The bill would revise the Innovation Development and Economy Act to (1) expand local taxing authority for tourism-related admissions within STAR bond districts; (2) tighten approval thresholds for new STAR bond districts created on or after January 1, 2025; and (3) revise multiple statutory definitions and revenue-capturing rules to target larger, destination-oriented development projects.

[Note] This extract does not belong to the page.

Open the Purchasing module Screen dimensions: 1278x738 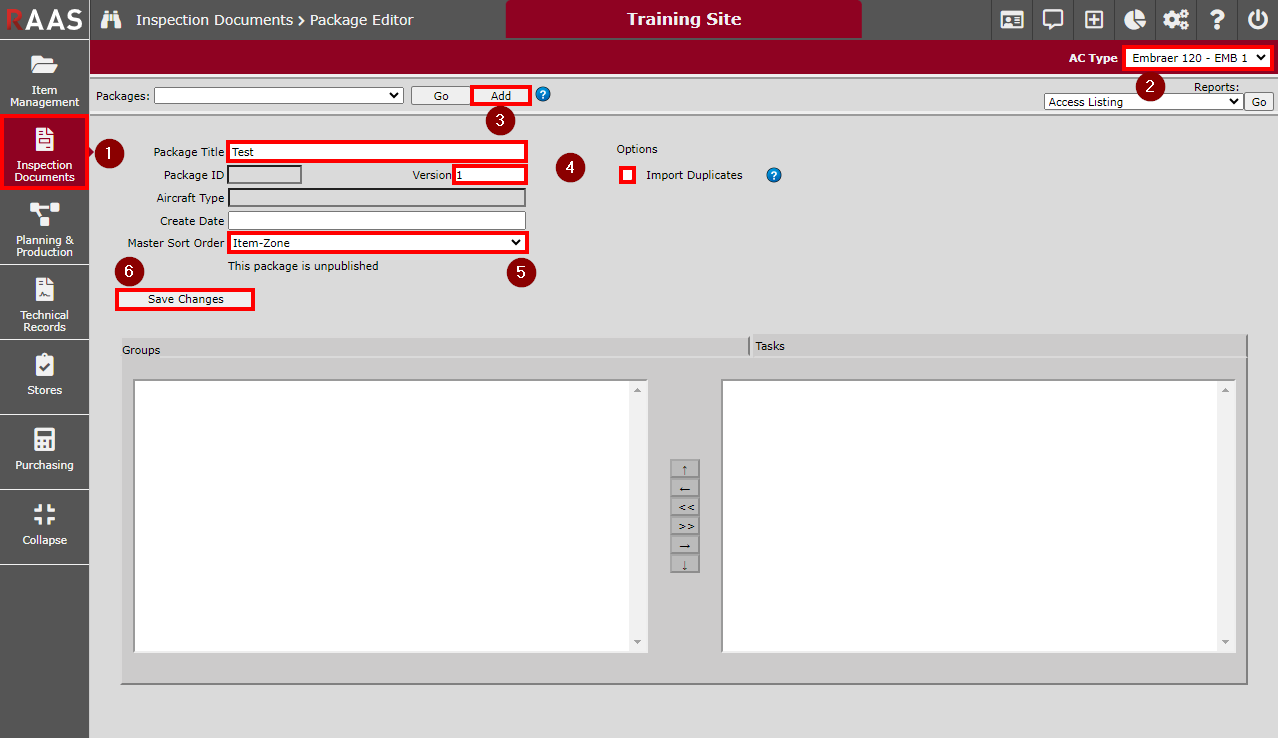[x=44, y=452]
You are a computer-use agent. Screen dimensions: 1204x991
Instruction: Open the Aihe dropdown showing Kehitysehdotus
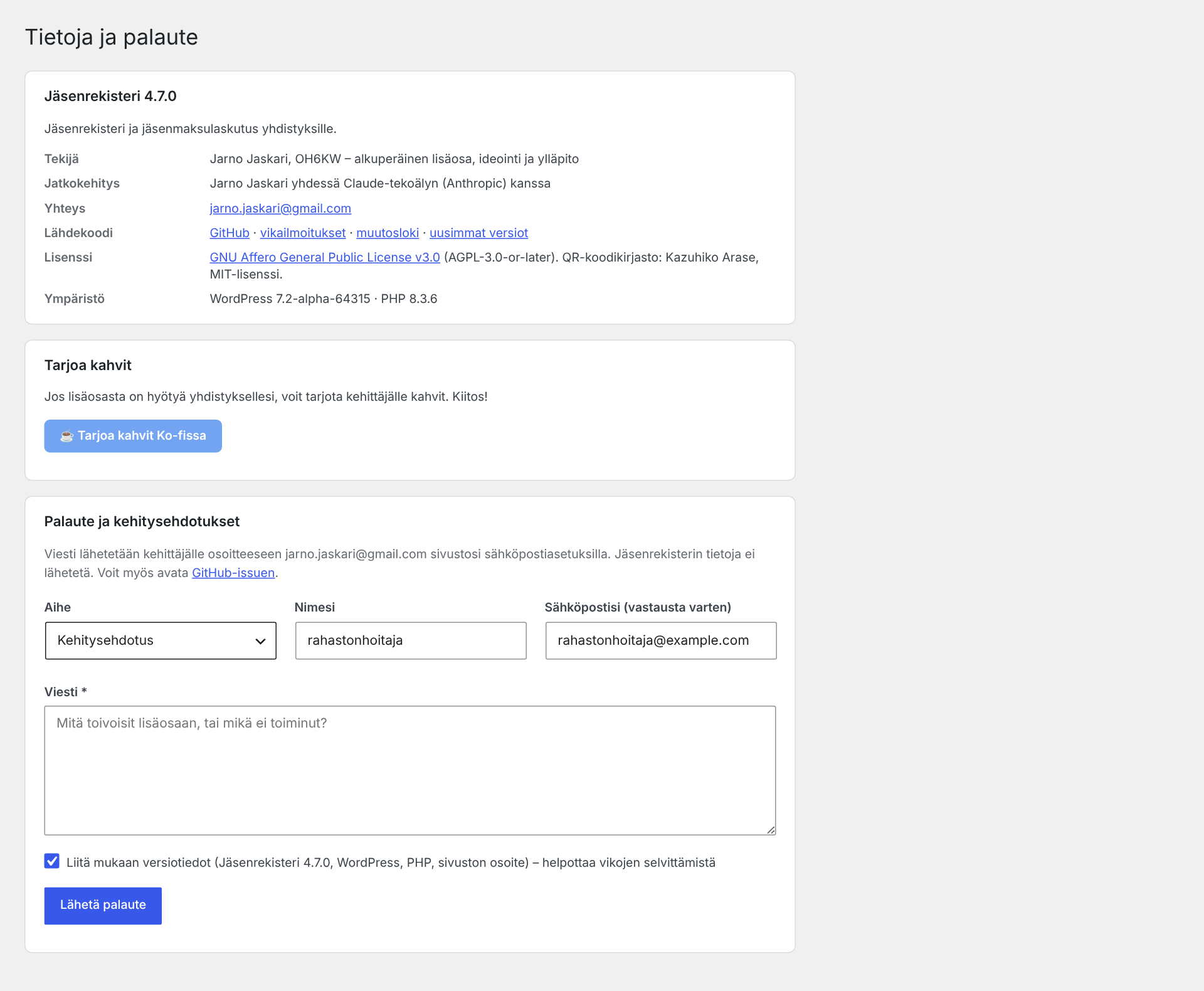point(161,640)
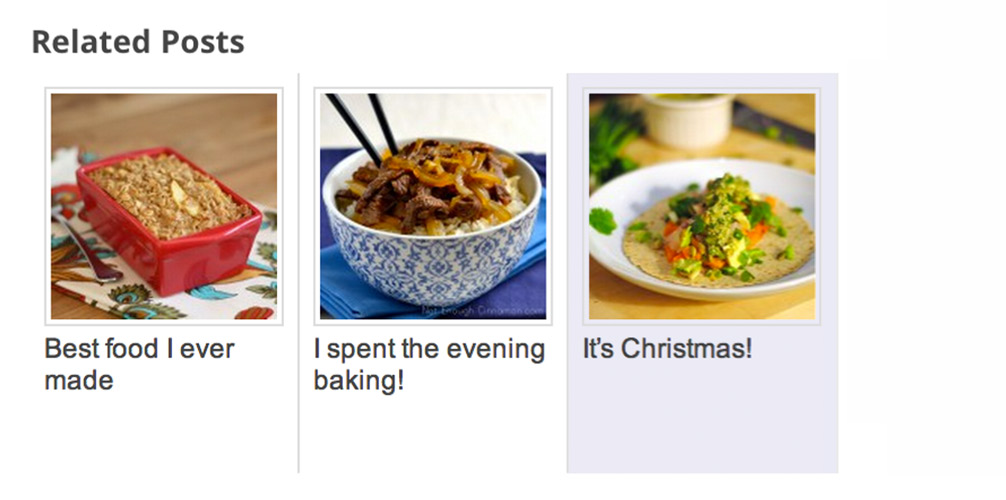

Key provisions and changes

  • Tourism/admissions tax:

    • Allows corporate authorities of non–home-rule political subdivisions that have established a STAR bond district to impose a tourism tax on admissions and amusements within the district.
    • Tax rate limited to a maximum of 9% of gross receipts from admission/amusement charges.
    • Tax may be imposed only in 0.25% increments.
    • The Illinois Department of Revenue (IDOR) would collect and enforce this tax and related civil penalties.
  • STRONGER approval thresholds for STAR districts (for districts created on or after Jan 1, 2025):

    • Director of Revenue may approve a district only after finding the proposed plan meets numerous conditions, including:
    • Eligible area designation (see below).
    • Projected minimum capital investment: $500,000,000.
    • Projected annual gross sales revenues: at least $100,000,000.
    • Projected job creation: at least 1,500 new jobs and 5,000 construction jobs.
    • Projected visitation: more than 1,000,000 visitors annually.
    • Inclusion of potential destination and entertainment users.
    • A statement explaining substantial economic benefit to state and region.
    • Any other requirements the Director deems appropriate.
  • Definitions revised (examples):

    • “Amusement park user”: primary entertainment use, occupies at least 50 acres, and makes an initial capital investment of not less than $150,000,000.
    • “Destination user” (retail): increases sales floor area threshold to 150,000 square feet; must demonstrate at least 30% of customers travel from 75+ miles or out-of-state; minimum initial capital investment of $30,000,000.
    • “Eligible area”:
    • For districts before Jan 1, 2025: contiguous 250–500 acres, adjacent to interstate, within one mile of two state highways, etc.
    • For districts on/after Jan 1, 2025: contiguous 500–900 acres, at least 90% undeveloped, within 20 miles of another state, located in a county with population under 300,000, and other standards (text truncated in source).
  • Revenue definition:

    • “Local sales tax increment” expanded to include local sales tax on purchases by amusement park users (for taxes administered by IDOR).

Who would be affected

  • Local governments (non–home-rule municipalities/counties) that host STAR bond districts — would gain conditional authority to impose an admissions/tourism tax and face stricter district-approval criteria.
  • Developers and prospective STAR bond projects — higher minimum size, investment, revenue, visitation, and job-creation thresholds would concentrate eligibility on very large destination projects.
  • Businesses operating inside STAR bond districts (amusement parks, large retail/destination users) — subject to the new admissions tax and included in local sales tax increment calculations.
  • Illinois Department of Revenue — expanded role in tax collection, enforcement, and approval findings for STAR bond district creation.

Potential impacts

  • Would channel STAR bond incentives toward very large, destination-scale developments (hundreds of millions of dollars in investment and large employment/visitation targets).
  • Could expand local revenue via admissions taxes (up to 9%) but centralize collection and enforcement with IDOR.
  • Smaller or urban STAR bond concepts would likely be ineligible under the tightened size/undercapitalization rules for post‑2025 districts.
  • Could shift where STAR bond districts are located (e.g., counties under 300,000 population and near other states) per the new eligible-area criteria.

Procedural / timeline notes

  • Introduced Feb 7, 2025; first reading noted same day. Legislative record also lists subsequent referrals to various committees. The bill did not advance to enactment and is listed as “Died In Committee.”

Compiled from official sources — confirm details with the bill’s official record.